Roasted Brussels Sprouts That Will Make You Forget They're Vegetables
I don't know about you, but for me the New Year brings the opportunity to start anew. It's almost like setting the refresh button. For my body, this means making smarter choices about what I put in it. Let's be honest, the holidays can really make us feel sluggish after all the food & drinks & merriment. To help myself out, I decided to look for a recipe that would taste great, be appropriate for football sunday, and wouldn't make me feel guilty. This one was awesome and so easy! Colin and I were pretty much fighting over who got the last sprout. I'd like to thank Anna for this recipe, I will be making it frequently. Enjoy!
Brussels Ingredients:
- 20 brussel sprouts, cut into wedges (I used a bag from Trader Joe's)

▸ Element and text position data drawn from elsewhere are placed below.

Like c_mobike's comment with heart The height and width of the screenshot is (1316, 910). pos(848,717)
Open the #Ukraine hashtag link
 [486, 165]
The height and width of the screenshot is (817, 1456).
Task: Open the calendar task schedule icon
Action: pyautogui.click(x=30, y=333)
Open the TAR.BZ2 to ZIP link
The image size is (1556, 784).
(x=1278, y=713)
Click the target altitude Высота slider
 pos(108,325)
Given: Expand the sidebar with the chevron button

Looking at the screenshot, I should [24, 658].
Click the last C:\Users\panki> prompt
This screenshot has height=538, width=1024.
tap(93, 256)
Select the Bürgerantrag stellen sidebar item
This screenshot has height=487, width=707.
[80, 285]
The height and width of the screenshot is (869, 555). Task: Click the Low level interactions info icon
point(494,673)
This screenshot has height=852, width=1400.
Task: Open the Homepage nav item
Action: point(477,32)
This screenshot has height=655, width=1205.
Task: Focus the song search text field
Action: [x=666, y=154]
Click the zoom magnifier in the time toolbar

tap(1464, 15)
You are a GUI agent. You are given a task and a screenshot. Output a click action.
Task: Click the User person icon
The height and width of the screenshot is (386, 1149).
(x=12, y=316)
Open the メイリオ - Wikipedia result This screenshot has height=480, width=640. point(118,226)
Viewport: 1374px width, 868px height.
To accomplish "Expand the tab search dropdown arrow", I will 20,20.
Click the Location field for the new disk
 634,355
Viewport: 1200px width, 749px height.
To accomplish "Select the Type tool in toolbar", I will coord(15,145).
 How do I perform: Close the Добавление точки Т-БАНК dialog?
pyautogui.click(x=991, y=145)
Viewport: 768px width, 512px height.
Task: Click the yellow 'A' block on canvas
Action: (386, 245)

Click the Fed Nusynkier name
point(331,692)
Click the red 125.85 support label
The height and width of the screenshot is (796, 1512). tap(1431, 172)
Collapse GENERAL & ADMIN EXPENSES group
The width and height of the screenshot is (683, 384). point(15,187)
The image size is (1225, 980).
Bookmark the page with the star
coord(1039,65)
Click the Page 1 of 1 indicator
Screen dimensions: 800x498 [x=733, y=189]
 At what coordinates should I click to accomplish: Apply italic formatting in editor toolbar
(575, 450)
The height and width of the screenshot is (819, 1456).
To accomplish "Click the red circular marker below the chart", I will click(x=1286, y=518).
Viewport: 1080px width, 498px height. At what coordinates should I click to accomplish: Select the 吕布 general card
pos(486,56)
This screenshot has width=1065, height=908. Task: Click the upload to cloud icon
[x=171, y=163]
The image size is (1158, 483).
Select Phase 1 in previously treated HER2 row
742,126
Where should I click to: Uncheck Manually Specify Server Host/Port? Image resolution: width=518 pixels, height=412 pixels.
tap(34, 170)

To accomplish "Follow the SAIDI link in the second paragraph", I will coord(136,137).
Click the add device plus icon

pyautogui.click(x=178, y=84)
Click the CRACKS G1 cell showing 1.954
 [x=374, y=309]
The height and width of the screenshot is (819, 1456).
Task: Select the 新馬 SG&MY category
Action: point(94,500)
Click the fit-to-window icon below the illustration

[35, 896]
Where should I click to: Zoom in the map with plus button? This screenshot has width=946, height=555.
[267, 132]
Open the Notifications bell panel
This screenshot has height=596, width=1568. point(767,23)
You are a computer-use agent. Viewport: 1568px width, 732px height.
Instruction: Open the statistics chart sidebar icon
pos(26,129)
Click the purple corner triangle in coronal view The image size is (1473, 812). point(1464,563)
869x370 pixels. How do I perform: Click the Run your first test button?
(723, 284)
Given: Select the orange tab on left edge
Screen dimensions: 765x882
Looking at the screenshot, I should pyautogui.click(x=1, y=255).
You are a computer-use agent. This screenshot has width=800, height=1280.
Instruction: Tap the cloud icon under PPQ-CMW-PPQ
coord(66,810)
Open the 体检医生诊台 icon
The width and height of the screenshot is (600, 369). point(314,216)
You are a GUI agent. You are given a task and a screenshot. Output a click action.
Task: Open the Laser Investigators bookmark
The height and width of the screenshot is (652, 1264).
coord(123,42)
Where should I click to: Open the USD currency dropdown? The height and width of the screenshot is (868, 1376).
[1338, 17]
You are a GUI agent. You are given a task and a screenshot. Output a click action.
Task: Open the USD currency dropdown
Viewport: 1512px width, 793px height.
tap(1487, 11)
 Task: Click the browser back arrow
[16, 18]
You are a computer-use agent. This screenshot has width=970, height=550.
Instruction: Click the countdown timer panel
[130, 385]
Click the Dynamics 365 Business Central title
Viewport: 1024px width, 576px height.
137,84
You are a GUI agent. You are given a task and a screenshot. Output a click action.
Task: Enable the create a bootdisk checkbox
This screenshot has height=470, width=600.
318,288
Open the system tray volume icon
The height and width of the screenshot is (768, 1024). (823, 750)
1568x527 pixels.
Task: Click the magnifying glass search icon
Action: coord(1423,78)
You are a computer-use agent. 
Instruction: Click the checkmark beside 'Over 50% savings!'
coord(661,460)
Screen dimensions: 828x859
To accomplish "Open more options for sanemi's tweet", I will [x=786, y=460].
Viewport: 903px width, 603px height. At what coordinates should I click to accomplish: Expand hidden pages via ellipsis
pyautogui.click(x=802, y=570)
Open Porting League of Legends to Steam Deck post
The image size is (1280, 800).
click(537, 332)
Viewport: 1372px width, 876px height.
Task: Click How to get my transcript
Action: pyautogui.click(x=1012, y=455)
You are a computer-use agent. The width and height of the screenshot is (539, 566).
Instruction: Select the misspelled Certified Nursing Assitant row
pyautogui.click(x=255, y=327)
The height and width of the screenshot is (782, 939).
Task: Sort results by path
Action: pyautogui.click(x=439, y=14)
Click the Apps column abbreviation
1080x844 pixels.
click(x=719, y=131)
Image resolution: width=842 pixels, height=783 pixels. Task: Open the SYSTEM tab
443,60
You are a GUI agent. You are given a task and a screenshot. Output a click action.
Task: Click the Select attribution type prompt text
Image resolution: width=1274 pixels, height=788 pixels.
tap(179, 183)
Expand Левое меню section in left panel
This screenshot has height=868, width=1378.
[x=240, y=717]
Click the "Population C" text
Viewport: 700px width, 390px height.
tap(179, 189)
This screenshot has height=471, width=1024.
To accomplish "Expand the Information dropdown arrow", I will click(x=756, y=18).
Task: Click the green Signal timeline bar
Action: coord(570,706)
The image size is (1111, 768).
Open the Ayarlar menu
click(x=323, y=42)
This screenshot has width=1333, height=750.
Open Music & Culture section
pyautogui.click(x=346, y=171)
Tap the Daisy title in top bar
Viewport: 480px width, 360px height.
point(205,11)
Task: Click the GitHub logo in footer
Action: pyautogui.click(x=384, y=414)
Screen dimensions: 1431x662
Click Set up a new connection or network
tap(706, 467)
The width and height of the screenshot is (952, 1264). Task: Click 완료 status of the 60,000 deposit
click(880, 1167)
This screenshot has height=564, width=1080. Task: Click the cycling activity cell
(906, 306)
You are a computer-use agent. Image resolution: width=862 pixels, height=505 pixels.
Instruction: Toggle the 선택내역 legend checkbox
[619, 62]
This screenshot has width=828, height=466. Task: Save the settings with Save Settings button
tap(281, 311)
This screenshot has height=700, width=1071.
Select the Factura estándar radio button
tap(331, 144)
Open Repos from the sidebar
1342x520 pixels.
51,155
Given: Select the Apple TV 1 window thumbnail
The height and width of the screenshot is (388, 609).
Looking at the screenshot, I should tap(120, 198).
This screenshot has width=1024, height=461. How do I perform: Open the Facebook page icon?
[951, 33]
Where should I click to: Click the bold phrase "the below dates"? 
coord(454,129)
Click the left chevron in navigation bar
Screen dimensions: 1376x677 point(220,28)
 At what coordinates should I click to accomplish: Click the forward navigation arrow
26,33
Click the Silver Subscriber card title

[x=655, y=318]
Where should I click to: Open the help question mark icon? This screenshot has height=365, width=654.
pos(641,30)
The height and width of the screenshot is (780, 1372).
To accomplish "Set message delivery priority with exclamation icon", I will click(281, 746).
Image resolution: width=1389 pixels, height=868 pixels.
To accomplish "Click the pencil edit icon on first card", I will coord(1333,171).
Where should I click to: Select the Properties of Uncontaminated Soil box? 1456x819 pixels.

- EVOO (the original called for canola but I didn't have any on hand, I think it's really your preference)
- S & P
Aioli Ingredients:
- 6 tbsp. mayonnaise (I did half mayo, half greek yogurt)
- 1/4 tsp. garlic, minced
- 1 tsp. lemon juice
- 1tbsp. parsley
Steps:
- Heat oven to 400° F
- Place brussels on a baking sheet, drizzle them with EVOO
- Add S&P to taste
- Mix well
- Bake for 15 minutes, or until golden on one side
- While they bake, blend aioli ingredients - this can be done by hand, I used my NutriBullet
Make it, I promise you won't regret it!